- [ASSIGNED TASK]: Skip the images; return every entry exactly.
**** ENTRIES PROVIDED ****
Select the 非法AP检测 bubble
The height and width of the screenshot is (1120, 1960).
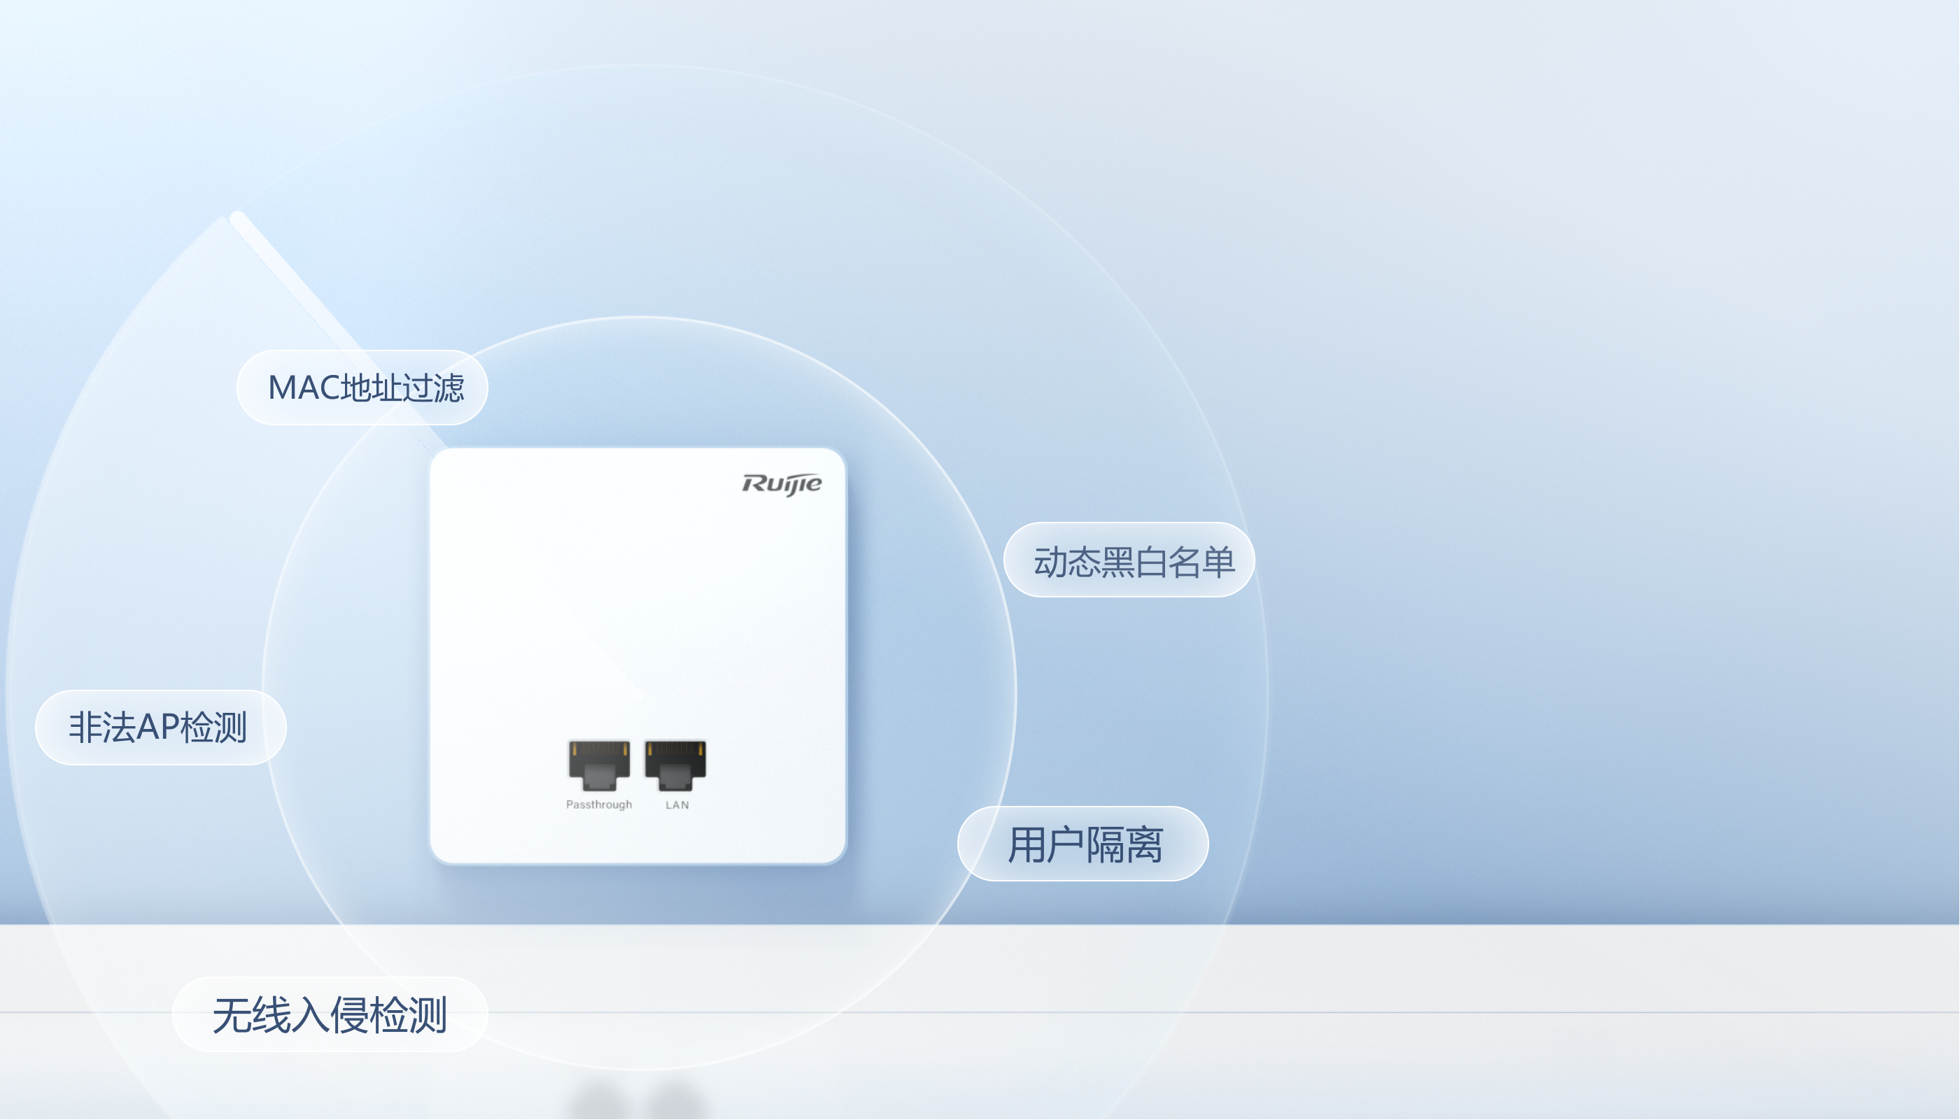point(161,728)
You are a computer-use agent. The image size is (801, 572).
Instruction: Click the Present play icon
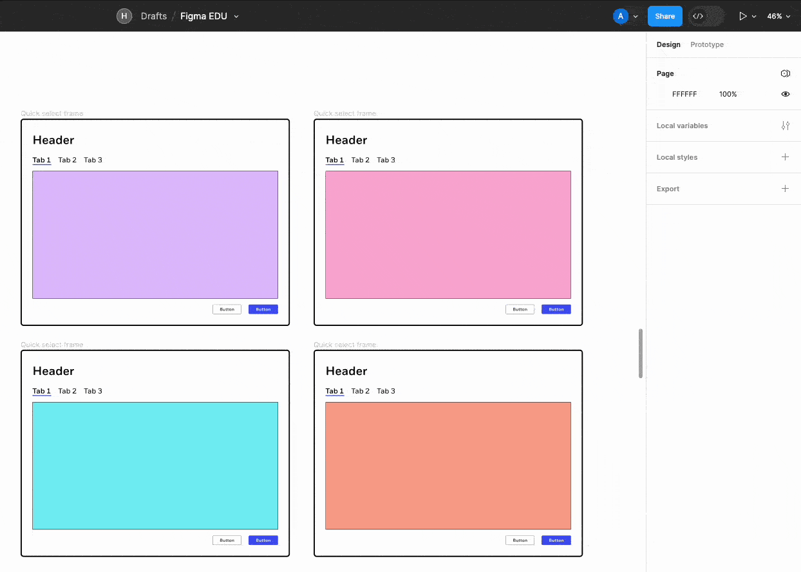point(742,16)
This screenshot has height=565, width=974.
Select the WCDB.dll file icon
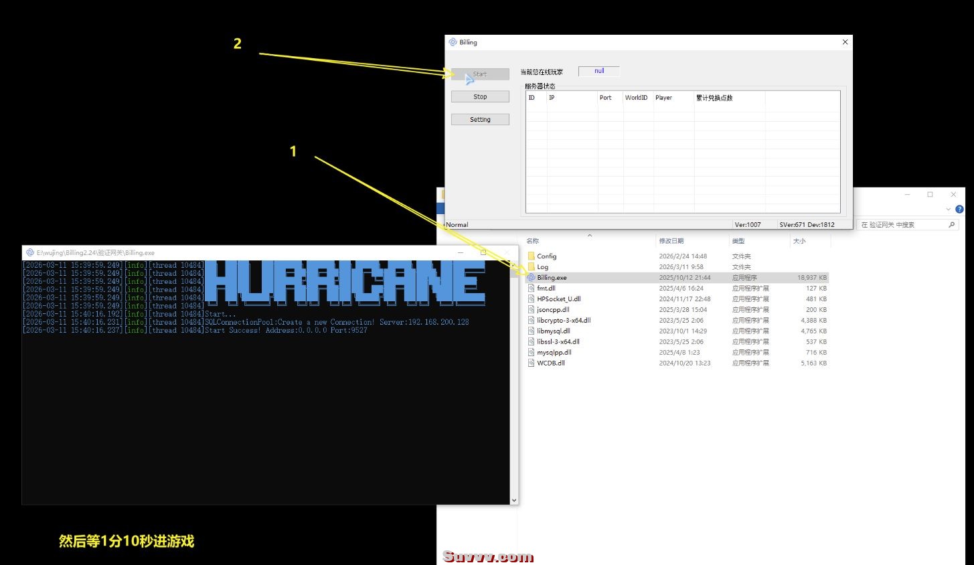point(532,364)
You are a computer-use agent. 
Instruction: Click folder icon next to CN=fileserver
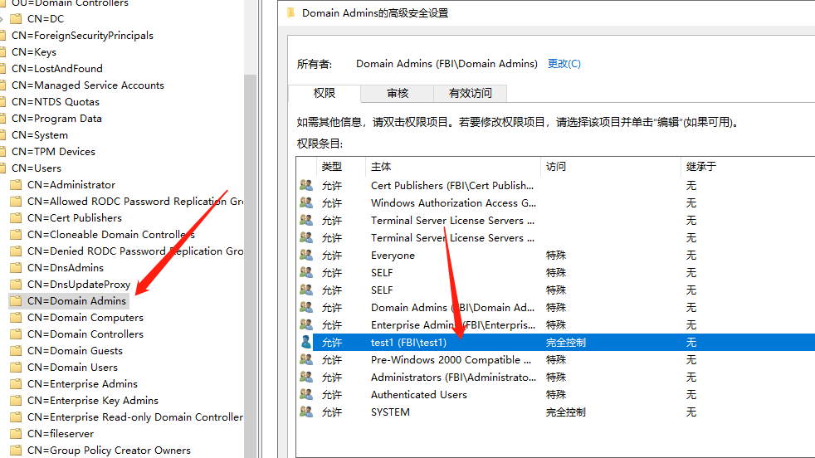coord(16,434)
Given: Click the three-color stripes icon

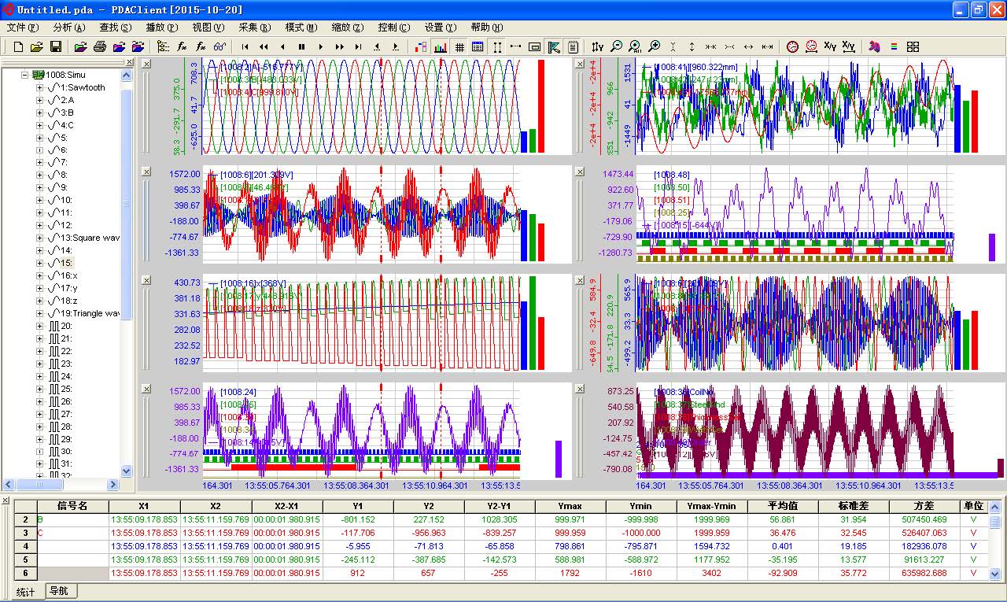Looking at the screenshot, I should (x=893, y=47).
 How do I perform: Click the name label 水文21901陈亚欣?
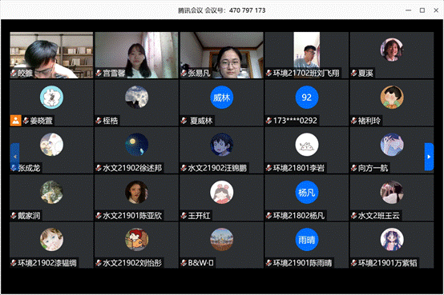coord(132,216)
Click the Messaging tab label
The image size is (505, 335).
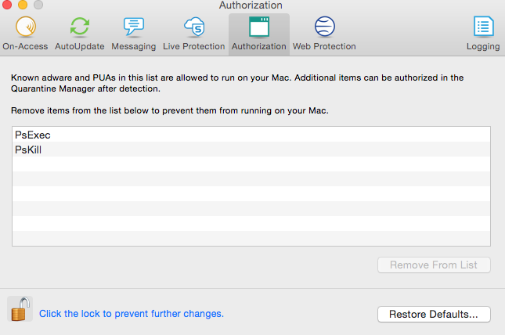tap(134, 46)
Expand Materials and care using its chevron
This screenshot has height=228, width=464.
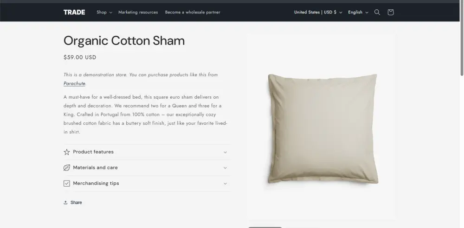[x=225, y=168]
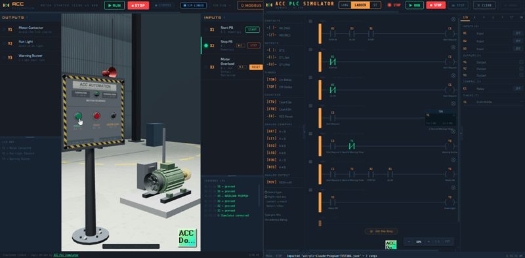Expand the Inputs panel header
This screenshot has width=525, height=258.
point(215,18)
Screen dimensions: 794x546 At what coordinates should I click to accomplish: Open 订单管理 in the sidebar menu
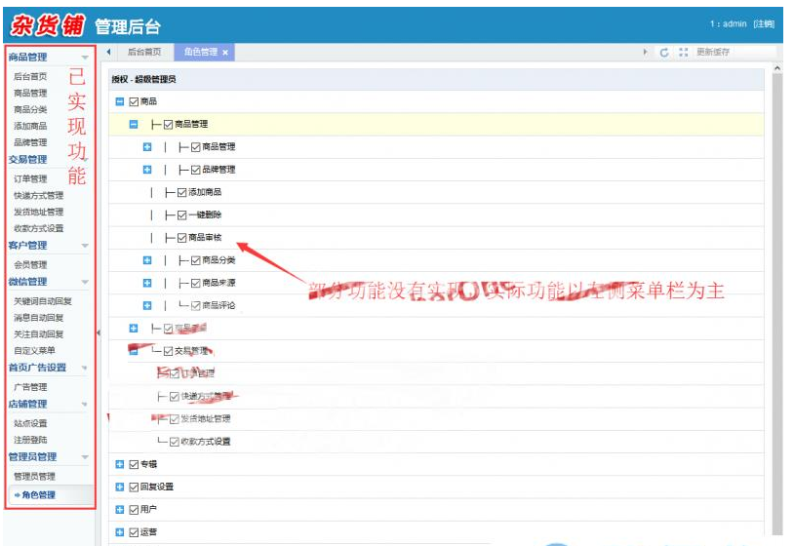point(30,179)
****
- [SOLUTION FOR THIS PROBLEM]:
Select the 非法AP检测 bubble
The height and width of the screenshot is (1120, 1960).
point(161,728)
You are a computer-use agent. The image size is (801, 572).
Instruction: Click the Present play icon
point(742,16)
This screenshot has height=565, width=974.
Select the WCDB.dll file icon
point(532,364)
You are a computer-use agent. 
Instruction: Click folder icon next to CN=fileserver
coord(16,434)
Given: Click the three-color stripes icon

Looking at the screenshot, I should (x=893, y=47).
 How do I perform: Click the name label 水文21901陈亚欣?
coord(132,216)
Click the Messaging tab label
The image size is (505, 335).
tap(134, 46)
Expand Materials and care using its chevron
This screenshot has height=228, width=464.
[x=225, y=168]
Expand the Inputs panel header
This screenshot has width=525, height=258.
point(215,18)
Screen dimensions: 794x546 At what coordinates should I click to accomplish: Open 订单管理 in the sidebar menu
point(30,179)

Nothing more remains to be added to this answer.